-- Input material --

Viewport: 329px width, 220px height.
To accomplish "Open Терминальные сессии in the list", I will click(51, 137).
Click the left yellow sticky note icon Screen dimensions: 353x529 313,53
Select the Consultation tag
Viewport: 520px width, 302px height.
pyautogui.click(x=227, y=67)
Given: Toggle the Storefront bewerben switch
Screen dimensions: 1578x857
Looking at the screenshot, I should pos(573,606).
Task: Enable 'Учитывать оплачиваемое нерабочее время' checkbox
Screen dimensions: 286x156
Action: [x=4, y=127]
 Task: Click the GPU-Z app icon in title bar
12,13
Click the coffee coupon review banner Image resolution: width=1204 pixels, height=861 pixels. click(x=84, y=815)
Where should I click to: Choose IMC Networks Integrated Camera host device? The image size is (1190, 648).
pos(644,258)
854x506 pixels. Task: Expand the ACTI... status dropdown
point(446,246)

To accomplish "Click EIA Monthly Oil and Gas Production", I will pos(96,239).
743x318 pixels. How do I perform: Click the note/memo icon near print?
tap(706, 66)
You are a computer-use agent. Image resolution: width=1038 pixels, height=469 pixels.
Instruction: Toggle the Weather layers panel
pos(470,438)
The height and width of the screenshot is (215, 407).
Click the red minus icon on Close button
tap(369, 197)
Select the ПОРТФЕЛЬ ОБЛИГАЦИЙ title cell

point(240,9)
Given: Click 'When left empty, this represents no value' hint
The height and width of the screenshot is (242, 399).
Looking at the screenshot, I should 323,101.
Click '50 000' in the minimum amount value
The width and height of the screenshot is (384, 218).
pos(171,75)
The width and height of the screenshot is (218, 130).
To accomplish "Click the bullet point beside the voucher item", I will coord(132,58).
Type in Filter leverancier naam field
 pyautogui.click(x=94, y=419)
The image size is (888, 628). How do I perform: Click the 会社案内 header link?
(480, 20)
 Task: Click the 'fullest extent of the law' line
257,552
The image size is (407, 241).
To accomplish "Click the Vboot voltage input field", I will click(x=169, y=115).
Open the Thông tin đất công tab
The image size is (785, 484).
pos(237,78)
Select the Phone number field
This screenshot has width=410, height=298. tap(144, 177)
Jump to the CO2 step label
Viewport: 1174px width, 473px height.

-- Problem statement --
Once you have read the records, output each one exactly as written.

-- Answer below --
Viewport: 329px width, 220px height.
To accomplish "Open Терминальные сессии in the list", I will click(51, 137).
Click the left yellow sticky note icon Screen dimensions: 353x529 313,53
Select the Consultation tag
Viewport: 520px width, 302px height.
pyautogui.click(x=227, y=67)
Given: Toggle the Storefront bewerben switch
Screen dimensions: 1578x857
Looking at the screenshot, I should pos(573,606).
Task: Enable 'Учитывать оплачиваемое нерабочее время' checkbox
Screen dimensions: 286x156
Action: [x=4, y=127]
 Task: Click the GPU-Z app icon in title bar
12,13
Click the coffee coupon review banner Image resolution: width=1204 pixels, height=861 pixels. click(x=84, y=815)
Where should I click to: Choose IMC Networks Integrated Camera host device? The image size is (1190, 648).
pos(644,258)
854x506 pixels. Task: Expand the ACTI... status dropdown
point(446,246)

To accomplish "Click EIA Monthly Oil and Gas Production", I will pos(96,239).
743x318 pixels. How do I perform: Click the note/memo icon near print?
tap(706, 66)
You are a computer-use agent. Image resolution: width=1038 pixels, height=469 pixels.
Instruction: Toggle the Weather layers panel
pos(470,438)
The height and width of the screenshot is (215, 407).
Click the red minus icon on Close button
tap(369, 197)
Select the ПОРТФЕЛЬ ОБЛИГАЦИЙ title cell

point(240,9)
Given: Click 'When left empty, this represents no value' hint
The height and width of the screenshot is (242, 399).
Looking at the screenshot, I should 323,101.
Click '50 000' in the minimum amount value
The width and height of the screenshot is (384, 218).
pos(171,75)
The width and height of the screenshot is (218, 130).
To accomplish "Click the bullet point beside the voucher item", I will coord(132,58).
Type in Filter leverancier naam field
 pyautogui.click(x=94, y=419)
The image size is (888, 628). How do I perform: Click the 会社案内 header link?
(480, 20)
 Task: Click the 'fullest extent of the law' line
257,552
The image size is (407, 241).
To accomplish "Click the Vboot voltage input field", I will click(x=169, y=115).
Open the Thông tin đất công tab
The image size is (785, 484).
pos(237,78)
Select the Phone number field
This screenshot has width=410, height=298. tap(144, 177)
Jump to the CO2 step label
Viewport: 1174px width, 473px height.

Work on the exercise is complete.